One means of relief is designing the operating agreement so that the remaining partners will buy out the disabled one, which would at least provide financial support.
In that instance, Leibold says the wording in the operating agreement is critical, particularly with the words “will” and “may.” A clause that says “will buyout” is an instruction that protects the affected partner, while “may buy out” is vague and gives the remaining partner or partners the option of either buying out the share or not.

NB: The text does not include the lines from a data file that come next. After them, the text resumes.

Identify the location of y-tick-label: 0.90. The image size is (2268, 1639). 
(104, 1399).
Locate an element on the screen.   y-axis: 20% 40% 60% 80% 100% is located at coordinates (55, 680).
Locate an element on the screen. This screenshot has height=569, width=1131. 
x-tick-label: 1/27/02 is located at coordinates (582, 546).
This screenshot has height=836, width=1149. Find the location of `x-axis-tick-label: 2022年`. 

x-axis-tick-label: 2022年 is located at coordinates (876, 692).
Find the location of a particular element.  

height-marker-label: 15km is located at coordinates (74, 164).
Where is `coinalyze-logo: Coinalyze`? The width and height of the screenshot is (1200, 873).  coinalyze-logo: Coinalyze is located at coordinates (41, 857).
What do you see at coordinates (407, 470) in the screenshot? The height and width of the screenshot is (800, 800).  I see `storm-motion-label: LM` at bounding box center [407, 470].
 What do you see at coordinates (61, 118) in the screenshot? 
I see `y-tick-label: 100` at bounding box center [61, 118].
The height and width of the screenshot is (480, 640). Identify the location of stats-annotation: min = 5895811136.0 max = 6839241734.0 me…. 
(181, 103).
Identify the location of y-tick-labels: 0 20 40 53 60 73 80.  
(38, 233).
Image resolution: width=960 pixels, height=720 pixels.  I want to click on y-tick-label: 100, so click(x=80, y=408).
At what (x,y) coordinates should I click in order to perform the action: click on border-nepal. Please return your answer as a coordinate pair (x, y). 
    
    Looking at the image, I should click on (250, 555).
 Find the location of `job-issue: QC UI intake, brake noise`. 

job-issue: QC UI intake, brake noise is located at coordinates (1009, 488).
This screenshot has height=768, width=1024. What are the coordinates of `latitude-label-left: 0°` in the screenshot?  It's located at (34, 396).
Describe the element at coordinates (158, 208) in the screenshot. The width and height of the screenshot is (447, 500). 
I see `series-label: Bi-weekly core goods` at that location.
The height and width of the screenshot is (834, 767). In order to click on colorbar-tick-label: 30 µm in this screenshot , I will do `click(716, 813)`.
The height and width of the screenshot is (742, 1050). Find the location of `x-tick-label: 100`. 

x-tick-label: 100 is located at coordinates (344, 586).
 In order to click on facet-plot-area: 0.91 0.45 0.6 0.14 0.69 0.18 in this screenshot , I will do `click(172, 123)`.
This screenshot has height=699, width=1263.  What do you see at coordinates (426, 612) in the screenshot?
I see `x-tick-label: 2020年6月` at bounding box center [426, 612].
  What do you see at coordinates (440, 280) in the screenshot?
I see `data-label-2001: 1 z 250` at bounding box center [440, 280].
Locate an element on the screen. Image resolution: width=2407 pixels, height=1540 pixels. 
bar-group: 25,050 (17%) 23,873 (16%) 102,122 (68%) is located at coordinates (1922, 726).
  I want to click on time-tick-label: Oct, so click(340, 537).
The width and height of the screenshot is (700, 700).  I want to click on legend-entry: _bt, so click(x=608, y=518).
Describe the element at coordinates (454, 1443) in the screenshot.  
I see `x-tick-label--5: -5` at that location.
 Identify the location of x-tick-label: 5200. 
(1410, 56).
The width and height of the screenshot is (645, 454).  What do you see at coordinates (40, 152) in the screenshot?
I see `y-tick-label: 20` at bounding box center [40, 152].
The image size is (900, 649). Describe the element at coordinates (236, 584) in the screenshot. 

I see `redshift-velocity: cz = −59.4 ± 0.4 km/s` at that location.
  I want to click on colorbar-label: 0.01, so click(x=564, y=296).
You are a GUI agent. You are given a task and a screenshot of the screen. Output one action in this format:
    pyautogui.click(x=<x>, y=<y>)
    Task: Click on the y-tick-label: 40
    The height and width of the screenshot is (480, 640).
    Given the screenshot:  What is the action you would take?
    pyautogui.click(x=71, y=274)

Resolving debt is also tricky. If a partner is bought out, forced out, or leaves on his or her own, how will the remaining debt be distributed? Will the departed partner be assigned his or her share, or will it stay with the farm?
All of those issues need to be spelled out in the agreement.
Divorce can be difficult too in that the departing spouse may want some of the farm’s physical assets. Which might be doable, but again will debt or shares of the farm go with the assets? Again, Leibold says such events should be anticipated when designing the operating agreement.
One of Leibold’s key rules is: “I never put together a plan without a plan to take it apart if the plan fails.”
In other words, design an exit strategy.